Is this an attack, in desperate fear of novelty, on the idea that the world is round? It is not. The subject is remote from the author’s mind. He is concerned with one thing, and one only; to prepare men to hear the gospel, to point out that the teachings of the Jews are of no value, and those of the Greeks also except insofar as they point men to the need for moral improvement.
It is meaningless to complain that Eusebius attacks “science”. In his day nothing of the kind existed. Our own modern systems were unknown to him, and equally unknown to those he attacked. He attacked, rather, the Greek philosophers, or rather Sophists, the peddlers of ideas to those willing to pay to be entertained thereby.
We remember Pythagoras for his theorems. But in the ancient world he was just another teacher, with a set of invented ideas and rituals, such as not eating beans.
But to return to Dr. White: are his words found here? There are not. Rather they are found in chapter 1 of book 15:
As we have been deferring up to the present time our final discourse hereon, which is the fifteenth Book of the treatise in hand, we will now make up what is lacking to the discussions which we have travelled through, by still further dragging into light the solemn doctrines of the fine philosophy of the Greeks, and laying bare before the eyes of all the useless learning therein. And before all things we shall show that not from ignorance of the things which they admire, but from contempt of the unprofitable study therein we have cared very little for them, and devoted our own souls to the practice of things far better.

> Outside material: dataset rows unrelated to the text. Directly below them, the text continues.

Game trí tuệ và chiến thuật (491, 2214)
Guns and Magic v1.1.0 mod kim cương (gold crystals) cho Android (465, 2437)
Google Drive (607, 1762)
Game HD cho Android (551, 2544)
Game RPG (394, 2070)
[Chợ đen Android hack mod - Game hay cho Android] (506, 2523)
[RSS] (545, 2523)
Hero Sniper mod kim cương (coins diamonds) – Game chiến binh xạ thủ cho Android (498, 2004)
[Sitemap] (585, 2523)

I suspect that Eusebius would have been amused by A. D. White. For after all, Eusebius has already answered White’s objection by quoting Socrates. It is not an attack on the value of science to point out the futility of empty speculation. It is not an attack on learning and reason to follow the path of moral self-improvement advocated by all the best philosophers of antiquity, and the moralists of every age and country. Only a man of White’s limited sympathies could suppose it.
As for the modern poster with whom we started, we may feel confident that he had never read a line of Eusebius, nor verified whether what he said was true. Eusebius was not discussing “scientists”, nor science.